The Rugby Football Union announced on February 12 that no team will be relegated from the Gallagher Premiership this season due to the complications caused by the COVID-19 pandemic. The decision comes after a “strong majority vote” according to the RFU. Many have criticised the decision, however the potential for Premiership teams to grow from this can’t be underestimated.
Rugby fans across the land have voiced their concern over the possibility of the league becoming less entertaining as any team without top six aspirations will essentially have nothing to play for, and teams who can’t breach the upper end of the table will remain stagnant and lessen the competition at the top. This decision has also seen comparisons to Super Rugby which many Premiership fans feel is not as strong a league due to a lack of relegation and competitiveness throughout the league.
Whilst fan concerns are certainly justified, no one wants to watch or support a boring and uncompetitive league, with no threat of relegation teams at the lower end of the table can now shift their main priority from serving relegation to instead improving the team and building for the future.
Of the last ten teams to earn promotion to the Premiership from the Championship eight were relegated the season before, and every team to be relegated in the last four years won promotion at the first time of asking. These statistics as well as the recent forced relegation of Saracens begin to suggest that promotion to the Premiership after relegation almost seems as if it is a formality.
The example of Exeters rise from the lower divisions is often used as an example to combat the removing of relegation in the championship but when you assess how the gap has grown between Premiership Rugby and rugby in the lower leagues, both in quality of rugby but particularly finiancially, the likelihood of a different club having similar success is considerably low.
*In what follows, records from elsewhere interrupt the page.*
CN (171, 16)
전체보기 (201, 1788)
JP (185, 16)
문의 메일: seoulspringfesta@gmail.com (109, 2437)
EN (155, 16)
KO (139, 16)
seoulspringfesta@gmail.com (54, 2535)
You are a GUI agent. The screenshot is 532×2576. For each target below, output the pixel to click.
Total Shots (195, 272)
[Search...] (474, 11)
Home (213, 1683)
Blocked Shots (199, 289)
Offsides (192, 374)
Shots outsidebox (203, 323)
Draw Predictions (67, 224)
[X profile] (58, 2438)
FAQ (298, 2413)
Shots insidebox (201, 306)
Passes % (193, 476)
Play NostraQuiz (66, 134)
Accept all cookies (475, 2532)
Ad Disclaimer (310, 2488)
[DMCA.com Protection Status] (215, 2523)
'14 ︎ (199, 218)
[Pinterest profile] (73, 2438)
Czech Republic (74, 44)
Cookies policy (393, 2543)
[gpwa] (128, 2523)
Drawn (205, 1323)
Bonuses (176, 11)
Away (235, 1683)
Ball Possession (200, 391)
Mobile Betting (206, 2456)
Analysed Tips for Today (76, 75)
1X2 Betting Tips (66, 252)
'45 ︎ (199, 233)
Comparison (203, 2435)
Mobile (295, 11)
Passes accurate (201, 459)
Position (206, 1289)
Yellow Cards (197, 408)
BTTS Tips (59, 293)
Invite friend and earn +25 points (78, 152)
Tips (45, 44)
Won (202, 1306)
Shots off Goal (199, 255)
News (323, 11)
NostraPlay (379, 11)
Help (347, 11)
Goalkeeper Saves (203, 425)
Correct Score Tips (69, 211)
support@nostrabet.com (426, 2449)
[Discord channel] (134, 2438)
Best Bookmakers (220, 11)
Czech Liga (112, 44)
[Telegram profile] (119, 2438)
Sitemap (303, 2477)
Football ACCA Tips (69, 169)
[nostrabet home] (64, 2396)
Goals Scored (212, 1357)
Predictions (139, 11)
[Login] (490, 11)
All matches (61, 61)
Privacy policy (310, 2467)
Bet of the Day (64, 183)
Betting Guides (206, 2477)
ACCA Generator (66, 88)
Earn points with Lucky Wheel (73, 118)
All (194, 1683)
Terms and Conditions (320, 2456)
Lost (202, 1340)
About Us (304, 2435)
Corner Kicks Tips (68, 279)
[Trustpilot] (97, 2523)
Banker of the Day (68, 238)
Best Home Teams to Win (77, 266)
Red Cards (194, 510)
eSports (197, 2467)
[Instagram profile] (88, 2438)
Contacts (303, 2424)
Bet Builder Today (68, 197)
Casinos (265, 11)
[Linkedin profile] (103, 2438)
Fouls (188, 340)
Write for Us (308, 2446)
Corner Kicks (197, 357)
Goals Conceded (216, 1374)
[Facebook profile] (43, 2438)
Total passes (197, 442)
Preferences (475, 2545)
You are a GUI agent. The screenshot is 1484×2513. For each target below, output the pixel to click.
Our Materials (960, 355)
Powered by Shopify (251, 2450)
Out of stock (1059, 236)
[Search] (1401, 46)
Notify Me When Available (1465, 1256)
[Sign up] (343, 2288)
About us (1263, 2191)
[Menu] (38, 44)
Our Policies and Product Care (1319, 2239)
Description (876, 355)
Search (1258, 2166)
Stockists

With each relegation a club has to accept that they will miss out on all the commercial revenue of the Premiership and stunt possible signings as well as the real possibility of losing some of the clubs top players. The possibility of relegation imposes such a culture of uncertainty that no team faced with it’s threat can fully flourish.
Removing threat of relegation can completely change the philosophy of a whole club, they can sign players who might have potentially not wanted to risk the possibility of a season in the Championship, and equally importantly they can bring young players into the first team set up which is often seen as a positive of playing Championship rugby.
Worcester Warriors, who currently sit just one point above the relegation zone and have been relegated twice from the Premiership have openly supported the decision labelling it both “sensible” and “pragmatic”.
This season clubs nearer the bottom of the table will now be able to safely implement their own style of play, not just attempt to grind out victories and earn bonus points but play to improve their players and help the squad grow.
With time the positive affects of this decision by the RFU will show. The Premiership and the clubs it consists of will relish this opportunity to create their own identity and brand of rugby which fans of the sport will be incredibly grateful for in the seasons to come.